**Passage**
###
Regarding claim 2, Sawada discloses wherein the two-dimensional general activation map is generated without using class-specific weights (see Sawada Figs. 1-4, and paras. 0053-0060, where object regions are detected by comparing each of the features from the saliency map to a threshold without using any class-specific weights).

Regarding claim 8, Sawada discloses a non-transitory computer readable medium including one or more sequences of instructions that, when executed by one or more processors, cause a computing system to perform operations comprising: capturing image data of objects within a line-of-sight of a camera (see Sawada Figs. 1-4, and paras. 0032 and 0037, where a CPU and memory execute instructions for processing images captured by a camera; see also paras. 0078-0083 and 0091, where the example applications indicate that the object detector detects the foreground object and differentiates the foreground object from the background, and that background includes various background objects such as roads, non-character regions of signs, and a conveyer line, for example); generating a two-dimensional general activation map based on the image data; comparing each value within the two-dimensional general activation map to a predetermined threshold; and detecting a location of a first object within the image data based on a set of values within the two-dimensional general activation map that exceed the predetermined threshold (see Sawada Figs. 1-4, and paras. 0053-0060, where object regions are detected by comparing each of the features from the saliency map to a threshold).
###
**Data on finding visible targets**
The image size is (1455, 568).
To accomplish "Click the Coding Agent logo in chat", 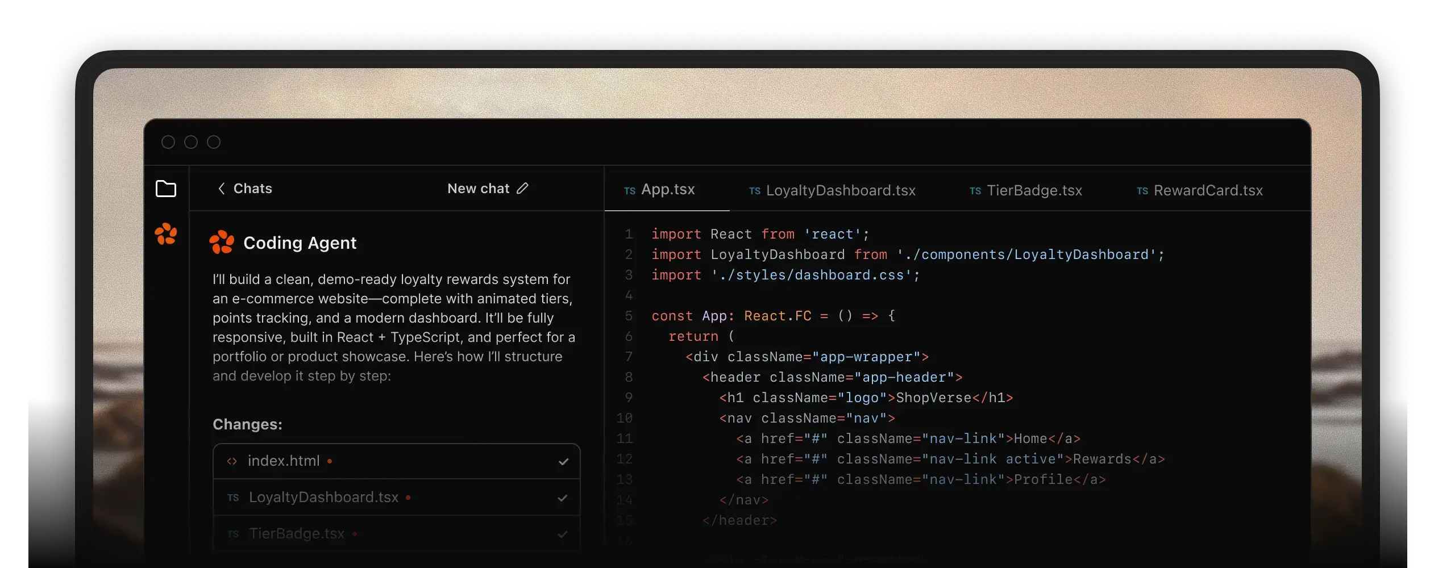I will click(222, 243).
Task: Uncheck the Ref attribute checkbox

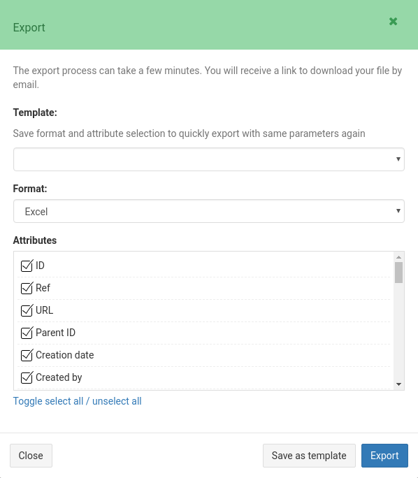Action: (x=27, y=288)
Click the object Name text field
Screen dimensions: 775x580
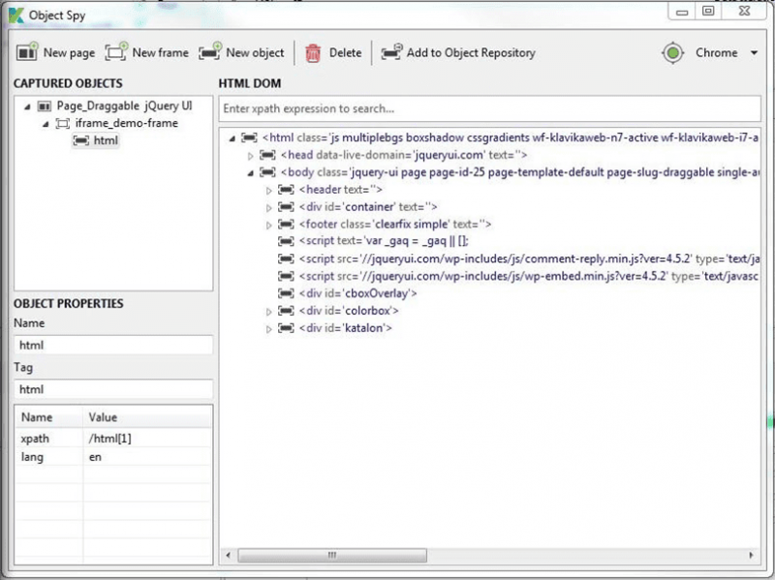[x=113, y=345]
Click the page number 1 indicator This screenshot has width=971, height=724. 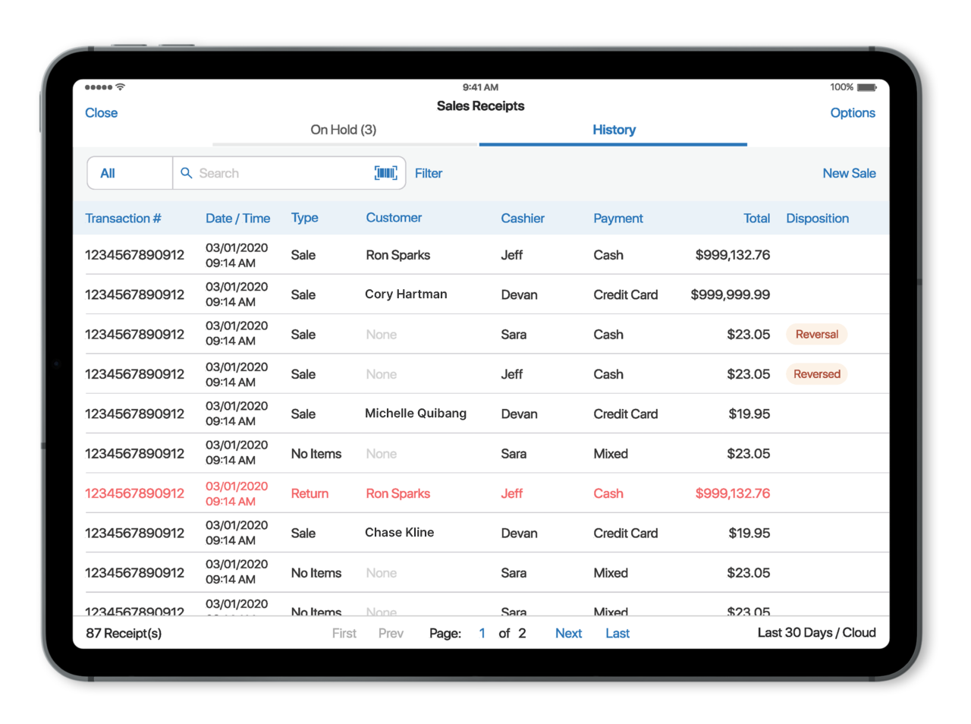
###
**Problems to work on**
a. Repeat the part of the passage on Sawada's claims between "Regarding claim 2, Sawada" and "any class-specific weights).", inclusive.
b. Reproduce the rows from the line holding "Task: Uncheck the Ref attribute checkbox" through the end of the rows, both ends included, leaving out the pictures.
The passage and the rows are unrelated material.

**Solutions to the tasks**
a.
Regarding claim 2, Sawada discloses wherein the two-dimensional general activation map is generated without using class-specific weights (see Sawada Figs. 1-4, and paras. 0053-0060, where object regions are detected by comparing each of the features from the saliency map to a threshold without using any class-specific weights).

b.
Task: Uncheck the Ref attribute checkbox

Action: (x=27, y=288)
Click the object Name text field
Screen dimensions: 775x580
[x=113, y=345]
Click the page number 1 indicator This screenshot has width=971, height=724. 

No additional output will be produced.